Phase 2 is the only upload — to NIH-hosted TOPMed Imputation Server. Federal funding, encrypted-at-rest, results encrypted with a password emailed only to you. They don't sell or research your individual data without consent.
Phase 3 lookups (ClinVar, gnomAD via myvariant.info, PGS Catalog) query public databases by rsID — no genotypes leave your machine.
The dashboard is a static site — no server, no analytics, no telemetry. Open output/web/index.html directly.

If even TOPMed feels too exposed: skip Phase 2. You'll lose the ~50× variant expansion and the polygenic risk scores, but Phase 1 outputs are still useful — run the panel scripts directly on data/raw_grch37.vcf.gz.

If you fork this repo: the .gitignore already excludes data/, output/raw_findings/, output/qc/, output/pharmcat/, output/web/js/data.js, and refs/. Don't disable any of these — they prevent committing your personal genotype, lab values, and clinical findings. Double-check before any push.

09 / 10 · Limits

What this pipeline cannot do

Detect rare variants — chip + imputation handles common variants (>1% MAF). For BRCA1/2, Lynch genes, ACMG actionable rare variants → clinical NGS panel ($250 from Color/Invitae).
Call CYP2D6 — copy number / hybrid alleles defeat any chip-based method. Targeted PGx panel ($200 from Mayo PGx, GeneSight) needed.
SMN1 (SMA carrier) — copy-number based, needs MLPA assay.
Triplet-repeat disorders (Fragile X FMR1, Huntington's HTT, myotonic dystrophy DMPK) — all invisible to SNP arrays.
Mitochondrial heteroplasmy % — only homoplasmic calls.

For all of these, 30× whole-genome sequencing ($200–600 from Nebula, Dante Labs, etc.) is the right next step. The same pipeline runs on WGS-derived VCFs with massively expanded coverage.

10 / 10 · Troubleshooting

Known gotchas

Phase 1 fails on bcftools convert --tsv2vcf

The GRCh37 FASTA didn't index. Manually: samtools faidx refs/human_g1k_v37.fasta.

TOPMed rejects "ChrX nonPAR ambiguous"

Use data/topmed_input_padded_autosomes/ (chr1-22 only), not data/topmed_input_padded/ which includes chrX. Mixed-sex padding breaks chrX.

TOPMed rejects "minimum 20 samples"

You forgot the 1000G padding step. Re-run bash pipeline/04b_pad_with_1000g.sh.

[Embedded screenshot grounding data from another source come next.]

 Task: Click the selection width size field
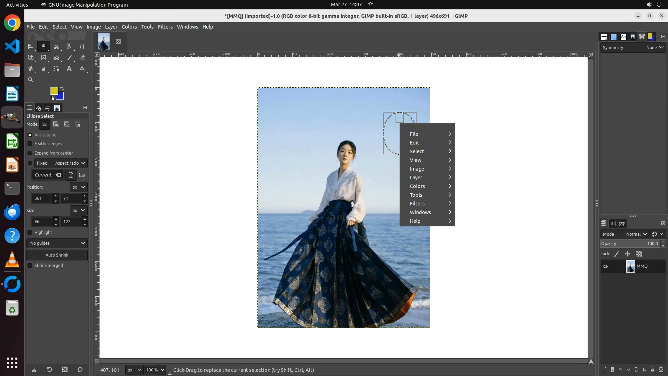pyautogui.click(x=42, y=222)
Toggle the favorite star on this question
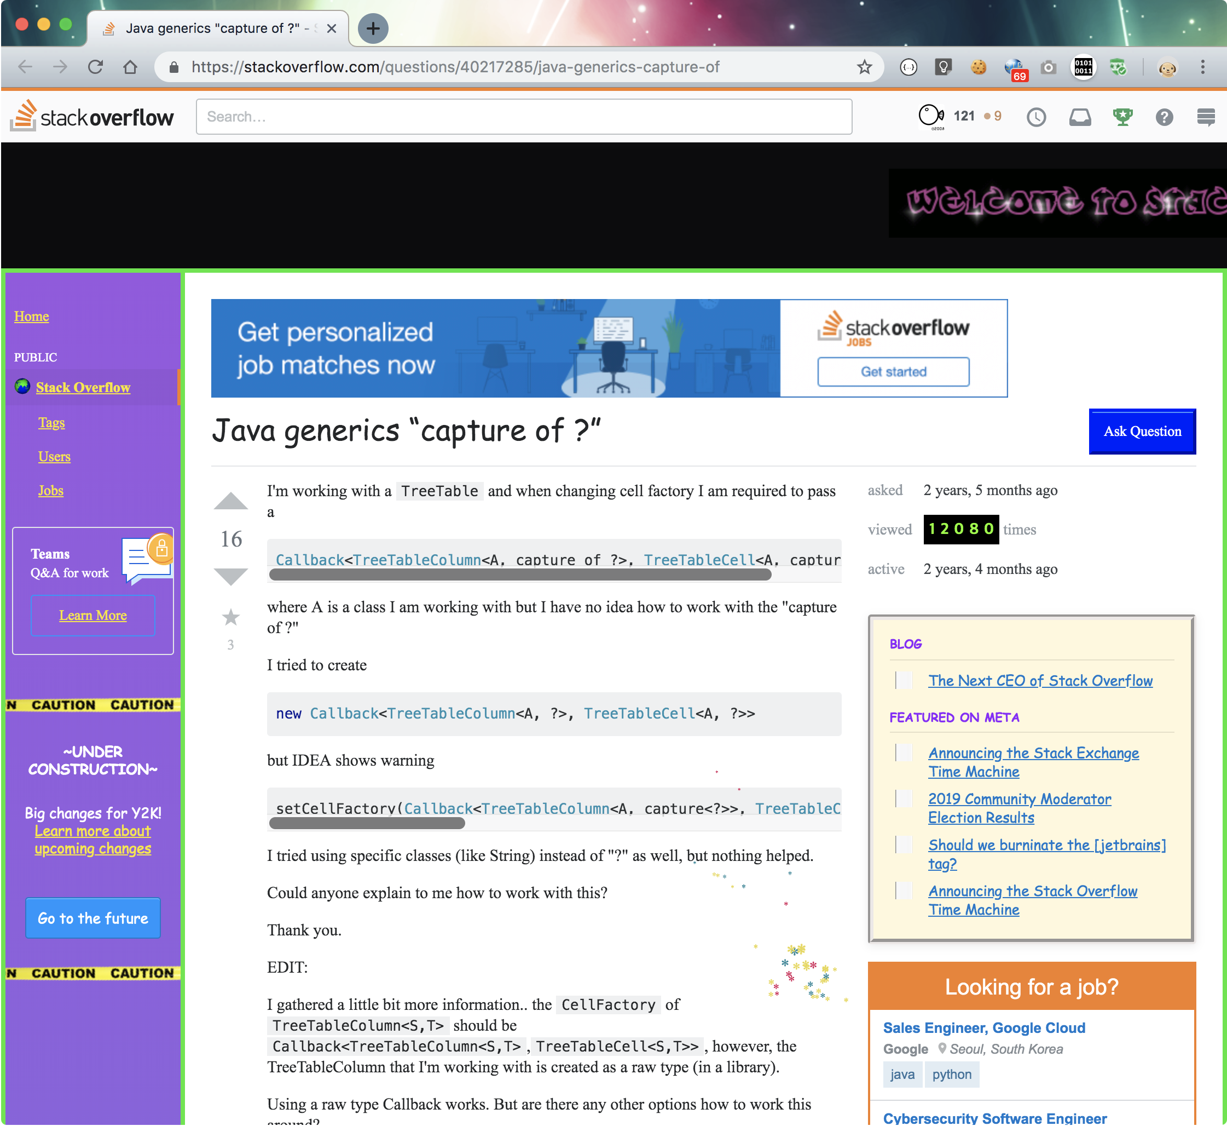 tap(231, 617)
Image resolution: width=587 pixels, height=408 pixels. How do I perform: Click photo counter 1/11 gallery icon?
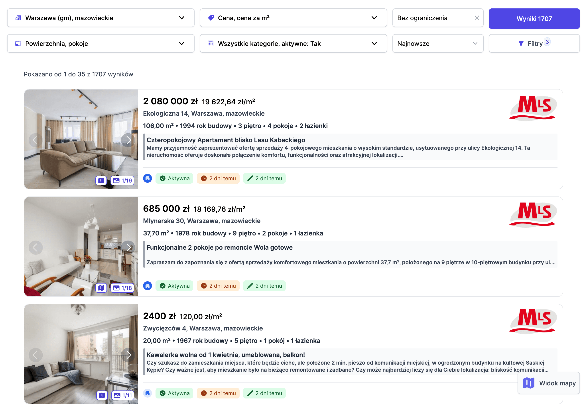click(123, 395)
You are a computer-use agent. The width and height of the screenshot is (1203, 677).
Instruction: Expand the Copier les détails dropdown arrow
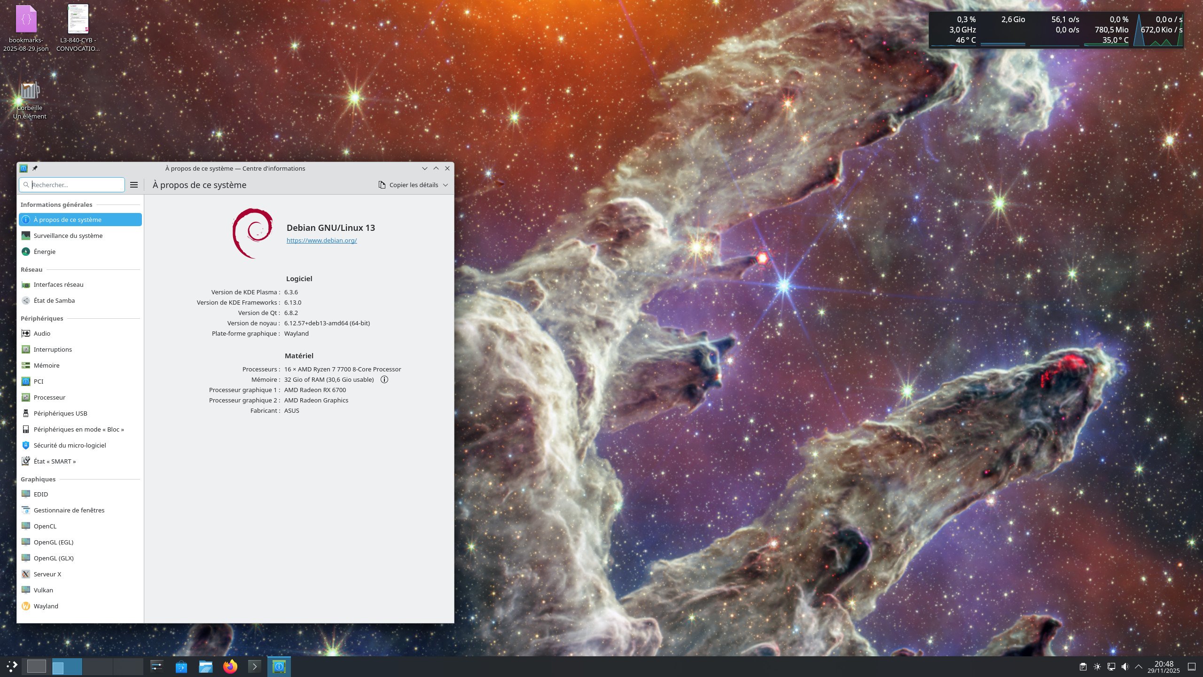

PharmCAT crashes on "Java not found"

export PATH="/opt/homebrew/opt/openjdk/bin:$PATH"   # Apple Silicon
export PATH="/usr/local/opt/openjdk/bin:$PATH"      # Intel Mac

PharmCAT pipeline hangs on "Downloading reference FASTA"

Zenodo download is flaky. 00_run_phase3.sh uses the JAR-direct approach, which skips that download — use it.

Disk full during imputation download

22 zips × ~500 MB = ~10 GB. Free ~15 GB before downloading. Or download in batches by editing the curl script TOPMed gives you.